Monday, February 13, 2006

Netflix fan's SIMPLE solution to the problem of Netflix "throttling"



  1. Agreed. I've never understood all the wailing and moaning of some Netflix subscribers about throttling. Sure, throttling happens. It may not be the best practice, but with consistently over 150 items in my queue, I've never run out of anything to watch. And if I absolutely have to see a new release this very minute, I'll run down to my local B&M. If one is that dissatisfied with Netflix's service, vote with your dollar and cancel!

  2. Well said Becky. For me (and mind you I have never sat down and done the math) Netflix is a good deal. I like the conveniance of it, the queue (which I switch almost daily).

  3. I completely agree. I have been a member for over a year. Yes they don't always send me new releases but SO WHAT!!!! 95% of the movies I watch don't fall into this category anyways. I have usually right around 500 in my queue so I always have something to watch. I have never once had to see something. I guess if I did though I would just go rent it. No big deal. This is the thing I don't get. I am probably considered a "heavy" user. I have the 6 out at a time. Last month I rented like 25 movies.

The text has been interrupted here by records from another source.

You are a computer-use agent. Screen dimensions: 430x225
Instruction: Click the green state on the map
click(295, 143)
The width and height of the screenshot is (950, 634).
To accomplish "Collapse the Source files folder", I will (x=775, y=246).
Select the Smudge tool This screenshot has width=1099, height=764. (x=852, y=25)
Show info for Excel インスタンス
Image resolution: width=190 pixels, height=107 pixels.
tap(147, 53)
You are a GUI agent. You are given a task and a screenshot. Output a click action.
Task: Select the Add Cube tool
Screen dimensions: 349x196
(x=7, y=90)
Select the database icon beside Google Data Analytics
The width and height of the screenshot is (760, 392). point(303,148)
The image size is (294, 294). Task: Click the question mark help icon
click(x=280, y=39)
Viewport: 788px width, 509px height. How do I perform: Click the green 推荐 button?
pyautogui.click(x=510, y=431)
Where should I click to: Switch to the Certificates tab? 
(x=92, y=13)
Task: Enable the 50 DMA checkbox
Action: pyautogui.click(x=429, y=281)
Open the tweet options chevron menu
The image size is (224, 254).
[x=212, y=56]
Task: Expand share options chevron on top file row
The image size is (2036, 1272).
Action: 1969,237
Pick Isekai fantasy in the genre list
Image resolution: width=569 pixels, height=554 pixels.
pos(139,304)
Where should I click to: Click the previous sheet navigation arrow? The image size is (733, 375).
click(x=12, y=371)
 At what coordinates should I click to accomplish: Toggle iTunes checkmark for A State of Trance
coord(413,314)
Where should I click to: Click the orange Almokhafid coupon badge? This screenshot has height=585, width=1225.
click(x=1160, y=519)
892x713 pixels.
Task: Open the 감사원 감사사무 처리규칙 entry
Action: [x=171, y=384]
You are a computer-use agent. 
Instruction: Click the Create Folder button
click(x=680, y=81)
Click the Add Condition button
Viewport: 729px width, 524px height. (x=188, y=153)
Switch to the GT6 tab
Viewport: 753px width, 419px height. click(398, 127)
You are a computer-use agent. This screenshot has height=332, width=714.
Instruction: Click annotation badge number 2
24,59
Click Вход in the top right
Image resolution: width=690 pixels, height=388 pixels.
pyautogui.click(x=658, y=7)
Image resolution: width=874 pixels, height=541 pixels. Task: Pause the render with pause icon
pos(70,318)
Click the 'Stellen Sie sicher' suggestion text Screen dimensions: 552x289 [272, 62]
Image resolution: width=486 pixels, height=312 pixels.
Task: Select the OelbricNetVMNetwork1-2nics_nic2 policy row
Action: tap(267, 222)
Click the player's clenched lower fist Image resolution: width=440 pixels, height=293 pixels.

I almost always get my movies in one day. I LOVE NETFLIX but it isn't perfect. I understand that if I rent a lot more than someone else than let them have there stupid new releases. Plus there is a little trick. If you mail movies back on Friday or Saturday when a movie is being released that coming Tuesday I 90% of the time get them right away. I have never felt scammed or robbed. I get more than my money's worth. If you don't like something stop bitching and complaining and cancel. DONE!!

  4. I really enjoyed aspects of Netflix, but did finally cancell because of throttling. Listen, I just don't think it's right to advertise "all the movies" you want so heavily (for so long) and then have a different set of conditions in the fine print. I primarily rented old, "no one would want to see them" movies. Too often, I would return a movie, wait two days for it to be processed as returned, and had them withhold sending the next movie until the following day. And then, inexplicably, they would jump down the queue over several "available" selections to something that I just wasn't mentally prepared to see --I know poor me. :)

    Another practice that annoyed me was that they don't deliver on Saturday. I have always had to work on Saturdays, and it just seems kind of cheap.

    I would have liked it if netflix had a "I will pay for the postage if you will send me the movie today" button. A lot of time, I really wanted to see the movie, I'd have to wait several days, and I wouldn't get the old "available" movie at the top of the queue. It was annoying.

    Basically, I will Netflix again when:

    A.) I want to see some specialty movie (series probably) that Netflix carries -- and then I will cancel again when I am finished, or

    B.) I move to a rural area that does not have a terrific video store, or

    C.) I have slightly more disposable income.

    I live in San Antonio, TX, and we have a Hollywood Video in town that stocks over 50,000 titles. I pay less than I was paying Netflix, and if I am on "Deep Space Nine" kick, I can keep watching and watching and watching fairly constantly. I don't see how Netflix can possibly compete with that kind of set up in a dense, urban area.

    Great blog Becky.

  5. I agree.

    Yes, they throttle.
    Yes, that kind of sucks.
    But, it's still the best deal around.

  6. Having gone through a recent rash of throttling, I started a line of complaints to Netflix. Some of the responses were reasonable, but when they started to get repetitive with no solution or specifics involved, I reached the point of no return. In essence, the throttling resulting in losing the equivalent of more than two rentals in the 8 at a time program.
    Solution? Is there one? Not if Netflix wants to make a profit on each accuont - and that appears to be the bottom line in this delimma. If Netflix is concerned about volume, then the simple solution is to always ship a minimum of half the dvds returned the same day. Yes, it results in getting the discs to their customers more quickly and yes, it will satisfy most of us - well, me, anyway.
    If Netflix continues to anger many of us by delaying shipments, then the next solution isn't the courts, but congress, local and state consumer protection agencies (false advertising), the FTC (false advertising), and most importantly, the local postmaster where you receive and send you mail, and the United States Postmaster General. Well written, mailed complaints will get more attention than any quick and easy e-mail or form. I think that writing congress is especially important, since they make the laws and if enough people do it, there will be an investigation. Oh, yes, if you have a local TV station that loves to do consumer gets screwed stories, get them involved. Remember, FALSE ADVERTISING!